DATA LISTING:
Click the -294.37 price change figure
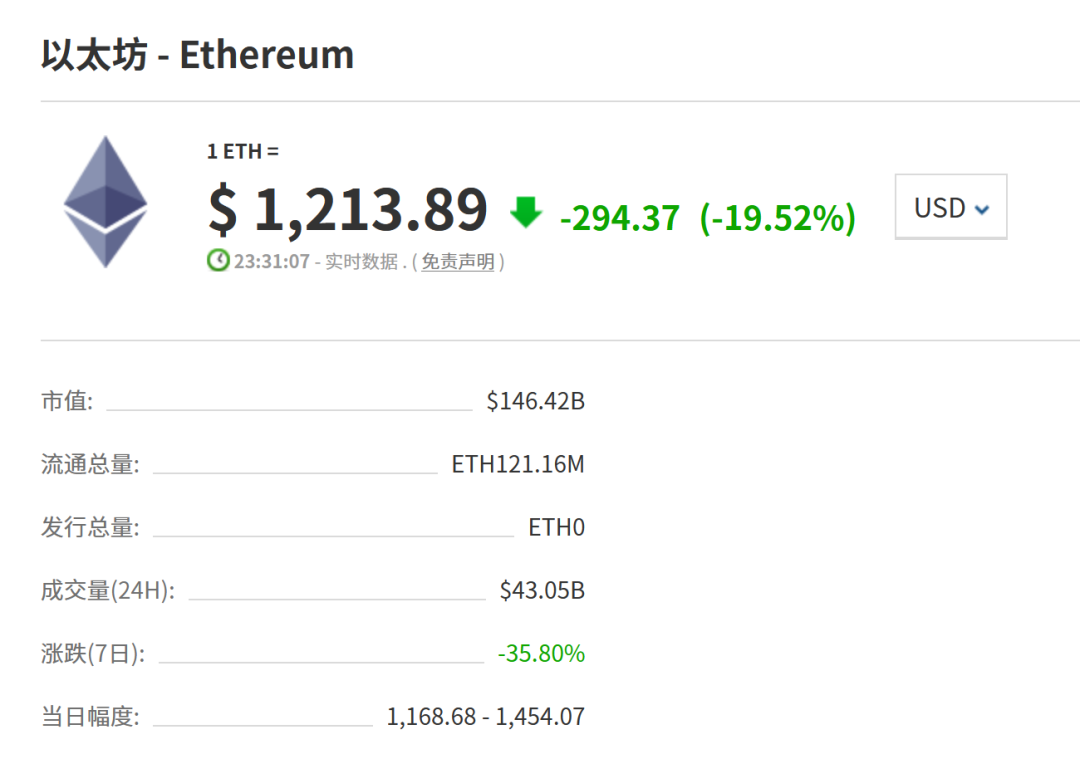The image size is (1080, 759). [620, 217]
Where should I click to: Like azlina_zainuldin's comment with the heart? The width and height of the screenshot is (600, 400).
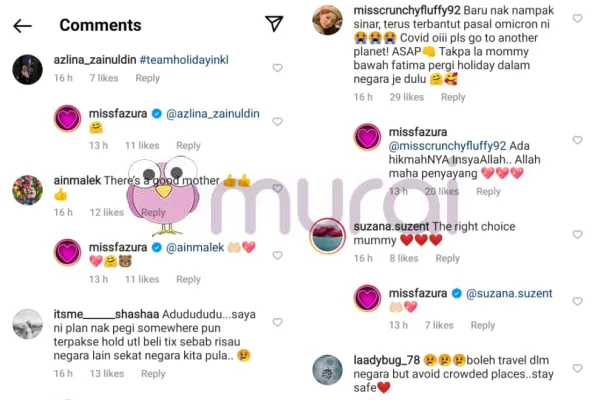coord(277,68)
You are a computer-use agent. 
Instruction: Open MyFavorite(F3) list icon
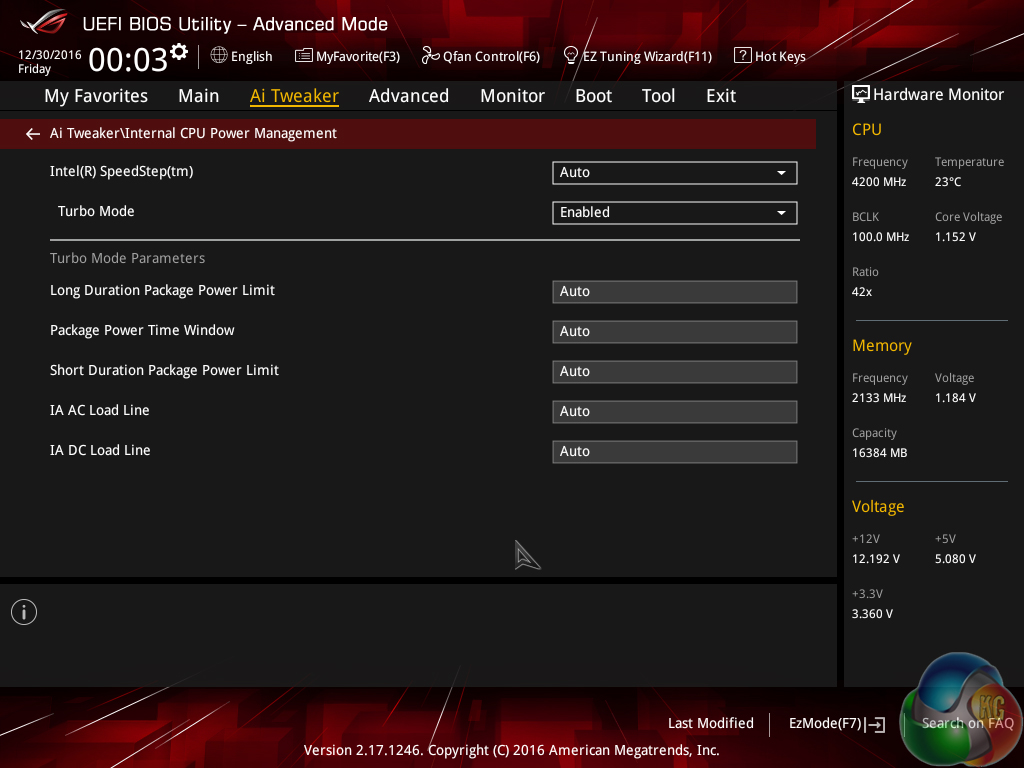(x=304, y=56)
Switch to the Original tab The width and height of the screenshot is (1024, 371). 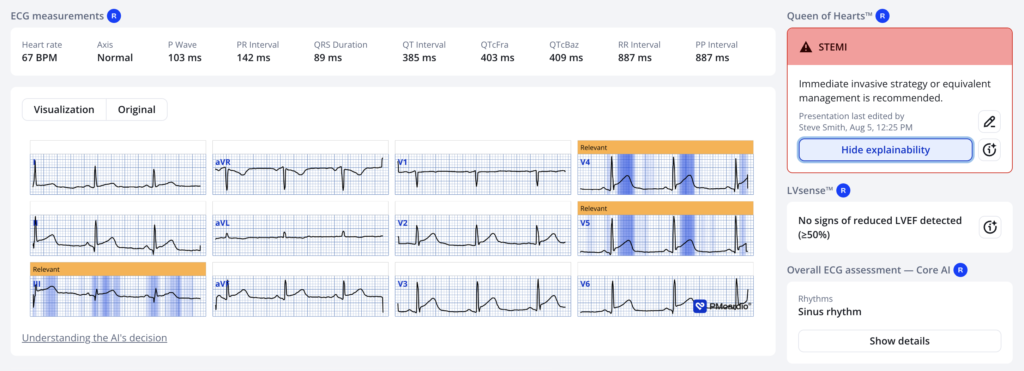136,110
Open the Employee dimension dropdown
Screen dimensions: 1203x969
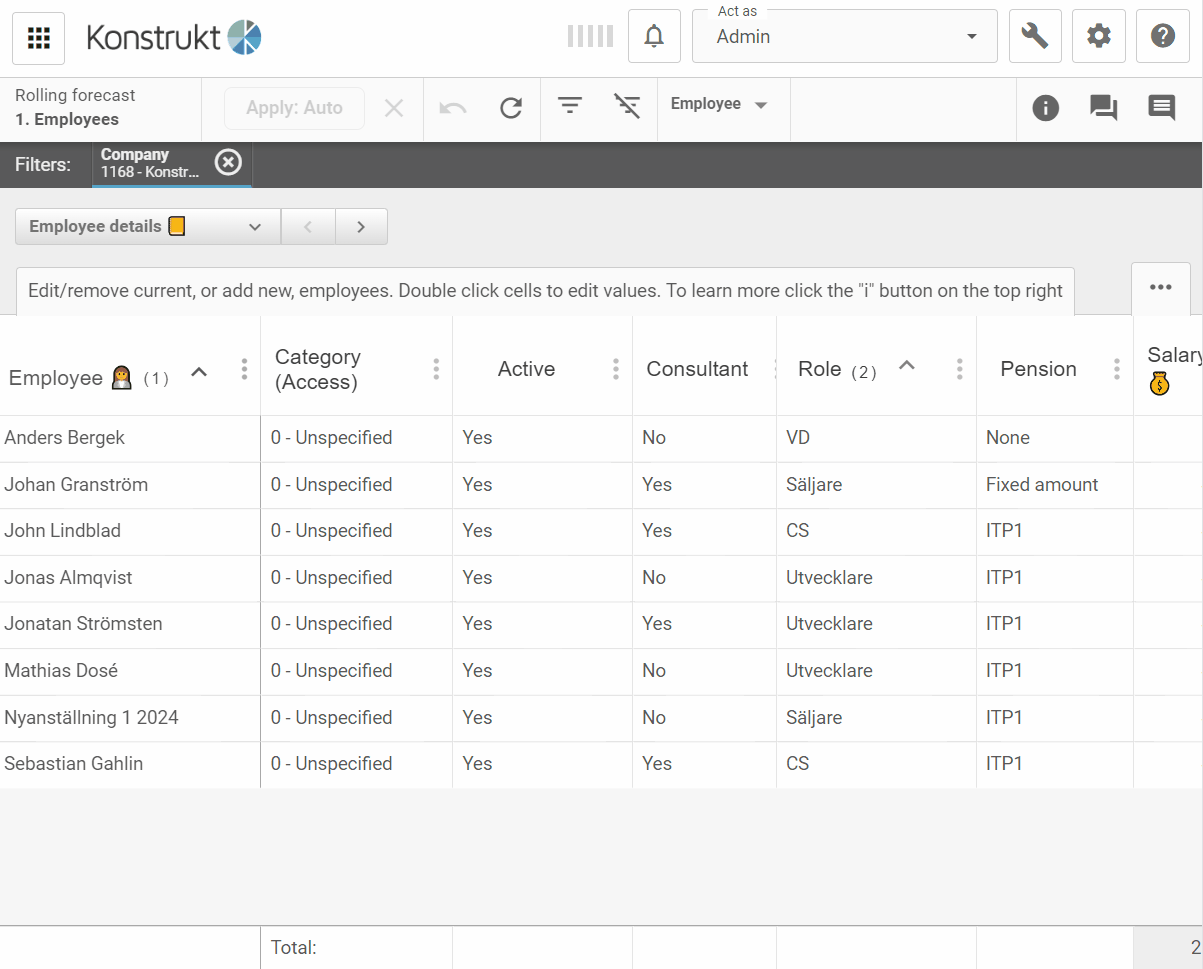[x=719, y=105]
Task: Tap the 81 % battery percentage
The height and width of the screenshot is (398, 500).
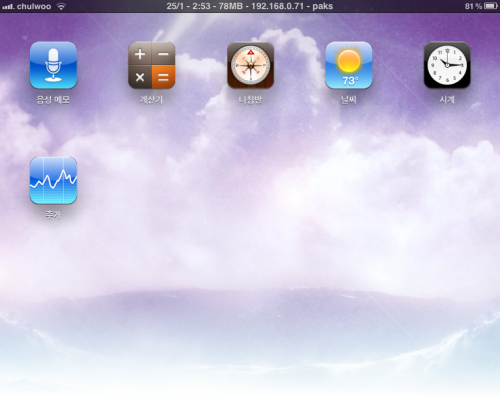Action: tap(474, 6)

TASK INSTRUCTIONS: Convert the records from the line containing "Task: Tap the 81 % battery percentage" through the end of the records into a two-column CSV with the headers input and output. Give one row for each record, with its text and its answer each in a single quoted field, line breaks turned into spaces, and the pictures left out.

SOLUTION:
input,output
"Task: Tap the 81 % battery percentage The height and width of the screenshot is (398, 500).","Action: tap(474, 6)"